Short problem 1
Answer these questions from the passage on power sharing and democracy:
(a) Which places does it name as ravaged by civil wars?
(b) How many years have passed since the fall of the Berlin Wall?
(c) Which two ideological challengers of democracy does it say were defeated?
Short problem 2
Reproduce the stretch of the passage on power sharing and democracy from "History rewards cautious" through "coordinated political solutions.", substituting "exuberance" for "triumphalism".

Document

History rewards cautious judgments. Had this book been written a half-century earlier, at the height of the postwar consociationalist experiments, a certain triumphalism would no doubt have accompanied the description of negotiated power sharing among rival ethnic or religious groups. That enthusiasm would no doubt have waned as civil wars ravaged Cyprus, Sri Lanka, Ivory Coast, and other bastions of negotiated accommodation of coordinated political solutions.

Twenty-five years have now passed since the fall of the Berlin Wall and a renewed period of democratic euphoria. The historic end of the Cold War brought with it a heralding that the epochal wars of the twentieth century had at last been concluded. Democracy was triumphant. Its ideological challengers of fascism and communism were defeated. The market was ascendant in China and the few outliers in North Korea or Cuba were simply rogue states that were ill suited to resist the demands of their populations for freedom and improved material standards of living.

Given data
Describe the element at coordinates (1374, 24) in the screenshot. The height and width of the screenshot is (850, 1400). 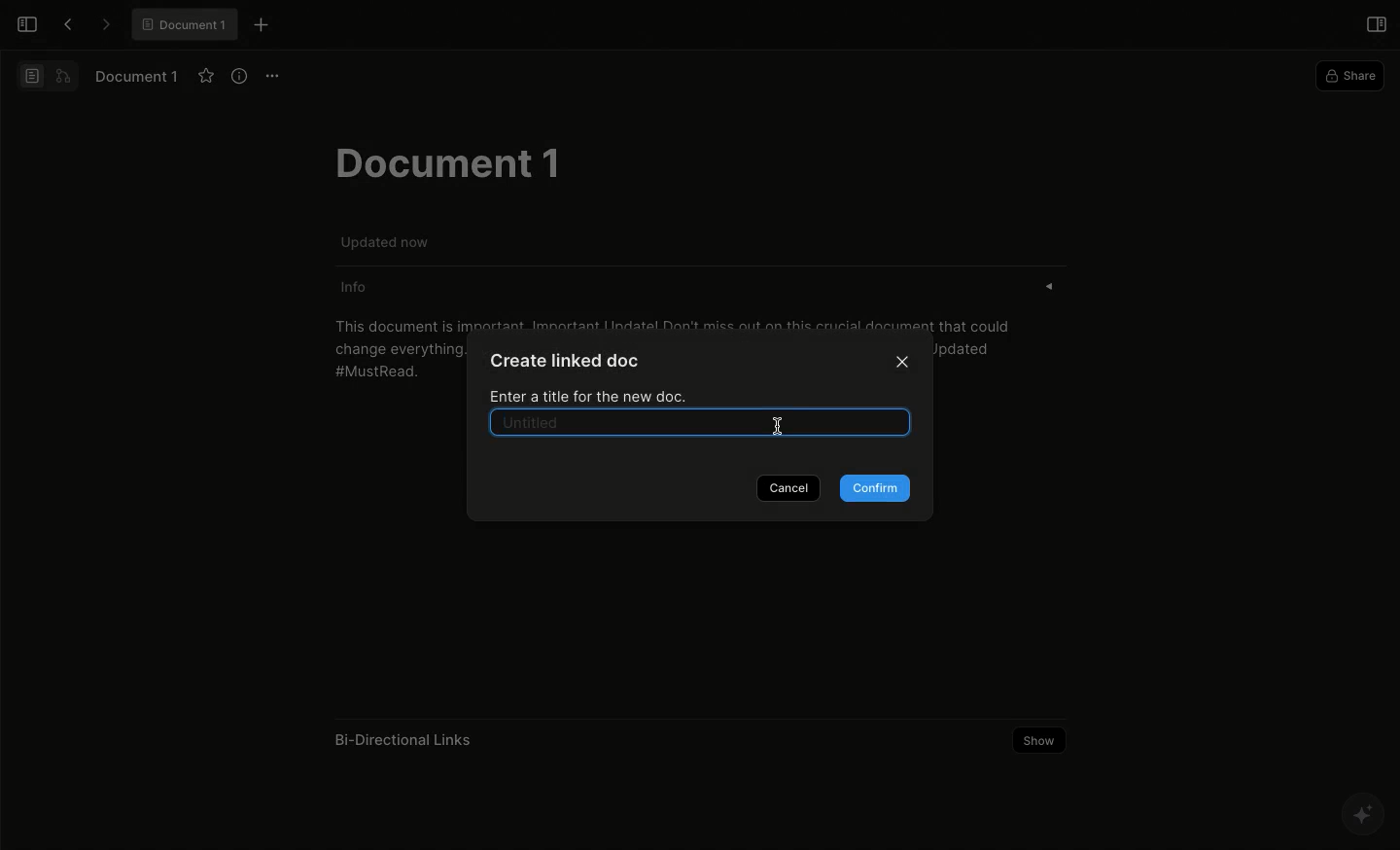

Final answer 1
(a) Cyprus, Sri Lanka, and Ivory Coast
(b) Twenty-five
(c) Fascism and communism

Final answer 2
History rewards cautious judgments. Had this book been written a half-century earlier, at the height of the postwar consociationalist experiments, a certain exuberance would no doubt have accompanied the description of negotiated power sharing among rival ethnic or religious groups. That enthusiasm would no doubt have waned as civil wars ravaged Cyprus, Sri Lanka, Ivory Coast, and other bastions of negotiated accommodation of coordinated political solutions.